Passing Arguments with the GET Method

Usually, a single GET method does not allow us to get all of the information we require, so we must send additional parameters with our original get request.

Parameters are mostly key-value pairs of data wrapped in a tuple or list. We can send it using the params parameter of our get() method.

Example:

# Import requests using the import keyword
import requests 
# Give the dictionary as static input and store it in a variable.
payload_val = {'key1': 'value1', 'key2': 'value2'}
# Get the requests by passing some random URl and payload values as the arguments to it.
my_req = requests.get('http://httpbin.org/get', params=payload_val)
# print the above request
print(my_req.text)

Output:

{
  "args": {
    "key1": "value1", 
    "key2": "value2"
  }, 
  "headers": {
    "Accept": "*/*", 
    "Accept-Encoding": "gzip, deflate", 
    "Host": "httpbin.org", 
    "User-Agent": "python-requests/2.23.0", 
    "X-Amzn-Trace-Id": "Root=1-61b95330-4018303804e1772e3f298164"
  }, 
  "origin": "34.86.125.144", 
  "url": "http://httpbin.org/get?key1=value1&key2=value2"
}

What is POST Request?

In contrast, to GET requests in Python, the POST Method in HTTP requires a payload to be sent along with it.

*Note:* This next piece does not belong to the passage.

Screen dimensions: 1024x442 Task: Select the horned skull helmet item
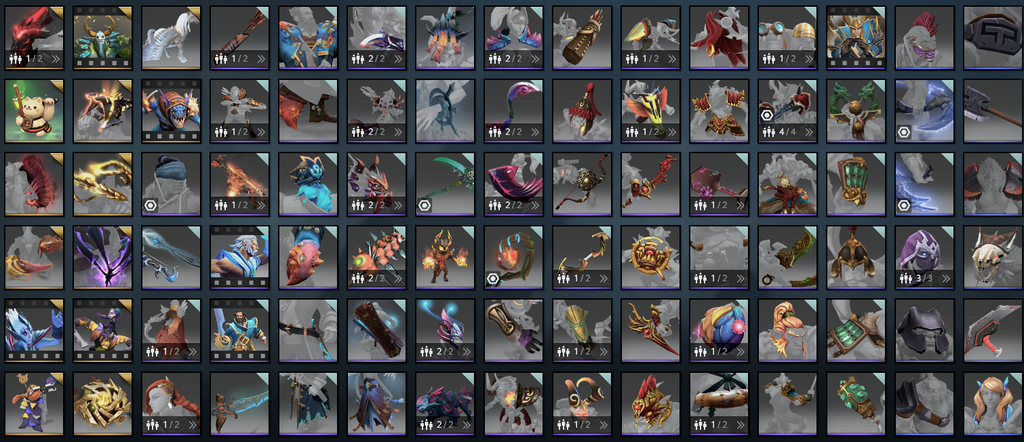(993, 257)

Instead of retrieving data directly, this method is used to transfer it to a server. Using the post() method in our requests module, we can access POST.

Example

# Import requests module using the import keyword
import requests 
# Give the payload dictionary as static input and store it in a variable
payload_val  = {'key_1': 'value_1', 'key_2': 'value_2'}
# Pass the Url and above payload dictionary as arguments to the post() method
# and store in another variable
my_req  = requests.post("https://httpbin.org/post", data=payload_val)
# print the above request
print(my_req .text)

Output:

{
"args": {}, 
"data": "", 
"files": {}, 
"form": {
"key_1": "value_1", 
"key_2": "value_2"
}, 
"headers": {
"Accept": "*/*", 
"Accept-Encoding": "gzip, deflate", 
"Content-Length": "27", 
"Content-Type": "application/x-www-form-urlencoded", 
"Host": "httpbin.org", 
"User-Agent": "python-requests/2.23.0", 
"X-Amzn-Trace-Id": "Root=1-61cf20c7-4887ec7502308d5a0671e1ae"
}, 
"json": null, 
"origin": "35.245.205.160", 
"url": "https://httpbin.org/post"
}

Python Advanced Request Features

GET and POST are the most fundamental and important HTTP methods. However, the requests module allows a variety of such methods such as PUT, PATCH, DELETE, and so on.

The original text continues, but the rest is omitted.